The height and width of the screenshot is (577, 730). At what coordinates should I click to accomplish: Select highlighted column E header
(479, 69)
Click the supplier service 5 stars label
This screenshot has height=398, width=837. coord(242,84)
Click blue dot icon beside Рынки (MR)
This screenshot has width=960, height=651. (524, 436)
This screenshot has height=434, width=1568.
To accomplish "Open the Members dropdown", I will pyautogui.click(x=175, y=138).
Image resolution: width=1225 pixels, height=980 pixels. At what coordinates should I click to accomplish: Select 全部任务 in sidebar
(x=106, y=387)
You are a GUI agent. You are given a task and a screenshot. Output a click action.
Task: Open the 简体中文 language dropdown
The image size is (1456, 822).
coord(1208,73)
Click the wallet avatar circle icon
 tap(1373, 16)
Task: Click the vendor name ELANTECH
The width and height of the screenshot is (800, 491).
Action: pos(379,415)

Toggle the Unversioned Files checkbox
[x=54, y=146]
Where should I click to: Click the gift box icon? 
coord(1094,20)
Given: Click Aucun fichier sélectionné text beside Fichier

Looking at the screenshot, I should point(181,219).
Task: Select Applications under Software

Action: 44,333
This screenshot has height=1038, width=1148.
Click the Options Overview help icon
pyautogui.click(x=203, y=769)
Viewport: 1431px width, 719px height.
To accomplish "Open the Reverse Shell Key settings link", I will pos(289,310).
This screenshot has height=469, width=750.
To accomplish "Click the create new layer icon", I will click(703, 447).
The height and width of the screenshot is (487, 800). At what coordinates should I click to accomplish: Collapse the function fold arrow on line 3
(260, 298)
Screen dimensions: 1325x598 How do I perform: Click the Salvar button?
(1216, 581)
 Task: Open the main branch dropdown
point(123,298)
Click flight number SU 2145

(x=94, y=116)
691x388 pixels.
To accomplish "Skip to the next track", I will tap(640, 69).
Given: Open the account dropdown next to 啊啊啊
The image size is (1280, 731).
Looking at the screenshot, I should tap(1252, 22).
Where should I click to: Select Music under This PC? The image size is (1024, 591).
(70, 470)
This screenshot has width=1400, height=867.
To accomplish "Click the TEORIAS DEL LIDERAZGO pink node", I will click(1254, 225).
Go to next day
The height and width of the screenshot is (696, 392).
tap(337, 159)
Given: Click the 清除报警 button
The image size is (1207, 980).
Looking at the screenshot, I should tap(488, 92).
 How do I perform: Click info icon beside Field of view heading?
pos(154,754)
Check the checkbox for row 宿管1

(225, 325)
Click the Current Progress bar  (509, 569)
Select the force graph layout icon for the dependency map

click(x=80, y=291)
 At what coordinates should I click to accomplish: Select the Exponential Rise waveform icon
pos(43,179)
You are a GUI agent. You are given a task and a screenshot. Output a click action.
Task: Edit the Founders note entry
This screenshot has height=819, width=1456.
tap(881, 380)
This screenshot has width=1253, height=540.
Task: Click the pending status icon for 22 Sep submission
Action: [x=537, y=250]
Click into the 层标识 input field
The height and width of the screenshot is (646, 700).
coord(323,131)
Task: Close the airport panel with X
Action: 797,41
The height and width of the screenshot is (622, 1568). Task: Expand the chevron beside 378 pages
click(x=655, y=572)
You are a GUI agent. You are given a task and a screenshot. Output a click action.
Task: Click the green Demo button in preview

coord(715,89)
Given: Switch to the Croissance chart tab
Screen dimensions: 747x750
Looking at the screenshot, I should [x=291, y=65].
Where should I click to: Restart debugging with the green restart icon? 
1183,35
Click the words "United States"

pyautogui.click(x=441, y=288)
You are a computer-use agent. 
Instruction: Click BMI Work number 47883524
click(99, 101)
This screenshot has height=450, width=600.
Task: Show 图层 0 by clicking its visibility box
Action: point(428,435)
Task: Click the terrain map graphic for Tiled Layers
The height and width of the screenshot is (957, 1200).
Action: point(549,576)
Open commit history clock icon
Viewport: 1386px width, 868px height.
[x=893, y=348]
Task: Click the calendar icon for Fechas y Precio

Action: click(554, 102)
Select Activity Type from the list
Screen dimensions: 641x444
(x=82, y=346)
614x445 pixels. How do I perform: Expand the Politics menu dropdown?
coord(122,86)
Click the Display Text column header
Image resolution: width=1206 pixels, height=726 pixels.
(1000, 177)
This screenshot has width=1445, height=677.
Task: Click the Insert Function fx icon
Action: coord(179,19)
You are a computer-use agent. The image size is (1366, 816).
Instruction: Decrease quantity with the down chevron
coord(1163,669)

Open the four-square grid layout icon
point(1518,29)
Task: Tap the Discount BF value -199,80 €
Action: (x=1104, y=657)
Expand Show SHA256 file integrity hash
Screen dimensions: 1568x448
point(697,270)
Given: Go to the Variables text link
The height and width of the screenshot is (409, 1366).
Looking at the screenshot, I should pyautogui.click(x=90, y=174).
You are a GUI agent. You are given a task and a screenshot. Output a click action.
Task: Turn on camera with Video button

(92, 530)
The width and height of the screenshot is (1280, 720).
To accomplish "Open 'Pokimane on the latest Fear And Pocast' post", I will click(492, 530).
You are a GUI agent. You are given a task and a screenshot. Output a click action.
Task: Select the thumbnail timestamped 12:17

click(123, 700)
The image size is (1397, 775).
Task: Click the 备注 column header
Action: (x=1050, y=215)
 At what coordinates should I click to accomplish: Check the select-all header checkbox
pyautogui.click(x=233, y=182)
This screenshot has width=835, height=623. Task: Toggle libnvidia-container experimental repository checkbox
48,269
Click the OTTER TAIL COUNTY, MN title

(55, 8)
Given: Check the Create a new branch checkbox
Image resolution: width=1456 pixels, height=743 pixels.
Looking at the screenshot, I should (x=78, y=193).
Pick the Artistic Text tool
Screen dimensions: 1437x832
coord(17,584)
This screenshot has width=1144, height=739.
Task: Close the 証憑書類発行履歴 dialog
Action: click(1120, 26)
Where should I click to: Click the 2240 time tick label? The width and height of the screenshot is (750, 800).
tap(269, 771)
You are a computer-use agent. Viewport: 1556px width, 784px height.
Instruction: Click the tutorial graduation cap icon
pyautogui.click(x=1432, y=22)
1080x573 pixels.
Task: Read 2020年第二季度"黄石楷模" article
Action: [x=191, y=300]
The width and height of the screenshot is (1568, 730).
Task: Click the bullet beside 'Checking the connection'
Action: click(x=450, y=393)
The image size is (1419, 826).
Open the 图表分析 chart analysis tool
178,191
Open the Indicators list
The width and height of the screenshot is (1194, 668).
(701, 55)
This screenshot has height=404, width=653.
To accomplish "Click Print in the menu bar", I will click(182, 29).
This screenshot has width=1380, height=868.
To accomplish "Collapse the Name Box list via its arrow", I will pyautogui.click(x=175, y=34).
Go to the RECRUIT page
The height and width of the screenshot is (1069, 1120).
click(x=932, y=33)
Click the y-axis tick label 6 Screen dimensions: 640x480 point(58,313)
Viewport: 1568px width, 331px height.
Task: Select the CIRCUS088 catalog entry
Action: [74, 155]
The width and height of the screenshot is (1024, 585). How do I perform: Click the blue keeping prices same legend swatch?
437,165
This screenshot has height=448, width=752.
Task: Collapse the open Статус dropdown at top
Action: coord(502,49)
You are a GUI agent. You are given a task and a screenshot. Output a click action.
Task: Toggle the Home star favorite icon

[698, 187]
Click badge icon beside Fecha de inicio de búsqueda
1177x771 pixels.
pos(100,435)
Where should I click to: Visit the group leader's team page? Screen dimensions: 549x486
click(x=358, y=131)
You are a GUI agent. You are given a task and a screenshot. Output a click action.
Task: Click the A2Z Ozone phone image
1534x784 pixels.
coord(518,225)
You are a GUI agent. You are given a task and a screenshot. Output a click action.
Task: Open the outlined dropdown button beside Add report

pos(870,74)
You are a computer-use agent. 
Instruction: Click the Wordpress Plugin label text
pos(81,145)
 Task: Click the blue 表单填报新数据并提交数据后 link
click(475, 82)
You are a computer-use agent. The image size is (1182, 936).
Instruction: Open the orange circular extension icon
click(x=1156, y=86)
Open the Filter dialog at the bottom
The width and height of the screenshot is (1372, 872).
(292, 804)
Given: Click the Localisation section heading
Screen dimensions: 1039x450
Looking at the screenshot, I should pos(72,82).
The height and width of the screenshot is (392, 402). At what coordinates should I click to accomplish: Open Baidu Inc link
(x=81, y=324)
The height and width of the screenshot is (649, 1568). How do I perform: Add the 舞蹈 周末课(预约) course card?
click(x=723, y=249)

# Exercise aim
Copy out, character for character, the part of the items above that opens with the line containing "Where should I click to: Click the 2240" and closes with the line containing "will click(182, 29).", both of these lines included.

# Output for this exercise
Where should I click to: Click the 2240 time tick label? The width and height of the screenshot is (750, 800).
tap(269, 771)
You are a computer-use agent. Viewport: 1556px width, 784px height.
Instruction: Click the tutorial graduation cap icon
pyautogui.click(x=1432, y=22)
1080x573 pixels.
Task: Read 2020年第二季度"黄石楷模" article
Action: [x=191, y=300]
The width and height of the screenshot is (1568, 730).
Task: Click the bullet beside 'Checking the connection'
Action: click(x=450, y=393)
The image size is (1419, 826).
Open the 图表分析 chart analysis tool
178,191
Open the Indicators list
The width and height of the screenshot is (1194, 668).
(701, 55)
This screenshot has height=404, width=653.
To accomplish "Click Print in the menu bar", I will click(182, 29).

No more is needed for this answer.